William Barr had returned to private life after his first stint as attorney general when he sat down to write an article for The Catholic Lawyer. It was 1995, and Mr. Barr saw an urgent threat to religion generally and to Catholicism, his faith, specifically. The danger came from the rise of “moral relativism,” in Mr. Barr’s view. “There are no objective standards of right and wrong,” he wrote. “Everyone writes their own rule book.”
And so, at first, it seemed surprising that Mr. Barr, now 69, would return after 26 years to the job of attorney general, to serve Donald Trump, the moral relativist in chief, who writes and rewrites the rule book at whim.
But a close reading of his speeches and writings shows that, for decades, he has taken a maximalist, Trumpian view of presidential powerthat critics have called the “imperial executive.” He was a match, all along, for a president under siege. “He alone is the executive branch,” Mr.

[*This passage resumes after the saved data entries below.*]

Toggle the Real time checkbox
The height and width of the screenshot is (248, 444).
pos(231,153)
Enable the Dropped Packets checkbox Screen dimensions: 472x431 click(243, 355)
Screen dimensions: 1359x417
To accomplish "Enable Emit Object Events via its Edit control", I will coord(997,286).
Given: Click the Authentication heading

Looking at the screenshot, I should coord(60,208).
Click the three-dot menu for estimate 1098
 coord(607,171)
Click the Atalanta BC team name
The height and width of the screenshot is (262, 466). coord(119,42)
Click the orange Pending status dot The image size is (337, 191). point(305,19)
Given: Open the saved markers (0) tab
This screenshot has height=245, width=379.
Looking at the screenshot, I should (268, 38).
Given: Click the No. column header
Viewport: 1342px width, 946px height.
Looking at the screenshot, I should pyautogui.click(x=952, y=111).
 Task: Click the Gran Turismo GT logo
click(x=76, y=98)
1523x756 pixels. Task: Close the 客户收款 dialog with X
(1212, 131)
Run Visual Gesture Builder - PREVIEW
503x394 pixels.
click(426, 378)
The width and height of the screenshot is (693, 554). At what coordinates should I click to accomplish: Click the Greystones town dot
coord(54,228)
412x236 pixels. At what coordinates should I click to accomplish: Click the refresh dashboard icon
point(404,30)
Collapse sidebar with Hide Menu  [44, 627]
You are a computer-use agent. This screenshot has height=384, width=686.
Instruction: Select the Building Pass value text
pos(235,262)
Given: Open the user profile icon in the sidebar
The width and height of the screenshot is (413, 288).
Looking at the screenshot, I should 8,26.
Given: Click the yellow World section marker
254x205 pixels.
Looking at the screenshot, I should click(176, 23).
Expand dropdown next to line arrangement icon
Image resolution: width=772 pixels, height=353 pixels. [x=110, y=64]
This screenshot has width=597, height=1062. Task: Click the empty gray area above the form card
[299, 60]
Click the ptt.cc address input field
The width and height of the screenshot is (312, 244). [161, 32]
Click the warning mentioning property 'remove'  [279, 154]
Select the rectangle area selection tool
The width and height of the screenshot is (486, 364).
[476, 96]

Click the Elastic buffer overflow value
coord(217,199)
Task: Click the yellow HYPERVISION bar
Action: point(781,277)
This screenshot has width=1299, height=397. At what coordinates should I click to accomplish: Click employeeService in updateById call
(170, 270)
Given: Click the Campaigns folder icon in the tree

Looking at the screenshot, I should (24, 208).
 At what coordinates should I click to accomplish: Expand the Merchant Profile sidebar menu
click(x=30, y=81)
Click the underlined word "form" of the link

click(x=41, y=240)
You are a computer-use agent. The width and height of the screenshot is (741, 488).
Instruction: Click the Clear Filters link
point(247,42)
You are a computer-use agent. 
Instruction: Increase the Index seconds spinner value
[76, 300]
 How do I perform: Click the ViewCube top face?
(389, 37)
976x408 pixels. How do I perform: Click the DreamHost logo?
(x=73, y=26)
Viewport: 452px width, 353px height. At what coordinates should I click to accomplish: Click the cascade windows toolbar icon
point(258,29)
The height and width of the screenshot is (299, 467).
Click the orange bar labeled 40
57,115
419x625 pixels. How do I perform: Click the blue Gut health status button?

Barr wrote of whoever occupies the Oval Office, in a memo to the Justice Department in 2018, before he returned.
Now, with news reports that his review into the origins of the Russian investigation that so enraged Mr. Trump has turned into a full-blown criminal investigation, Mr. Barr is arousing fears that he is using the enormous power of the Justice Department to help the president politically, subverting the independence of the nation’s top law enforcement agency in the process.
Why is he giving the benefit of his reputation, earned over many years in Washington, to this president? His Catholic Lawyer article suggests an answer to that question. The threat of moral relativism he saw then came when “secularists used law as a weapon.” Mr. Barr cited rules that compel landlords to rent to unmarried couples or require universities to treat “homosexual activist groups like any other student group.” He reprised the theme in a speech at Notre Dame this month.
Barr uses the same language and ideas in an article and speech separated by decades.
1995
Article in The Catholic Lawyer, “Legal Issues in a New Political Order”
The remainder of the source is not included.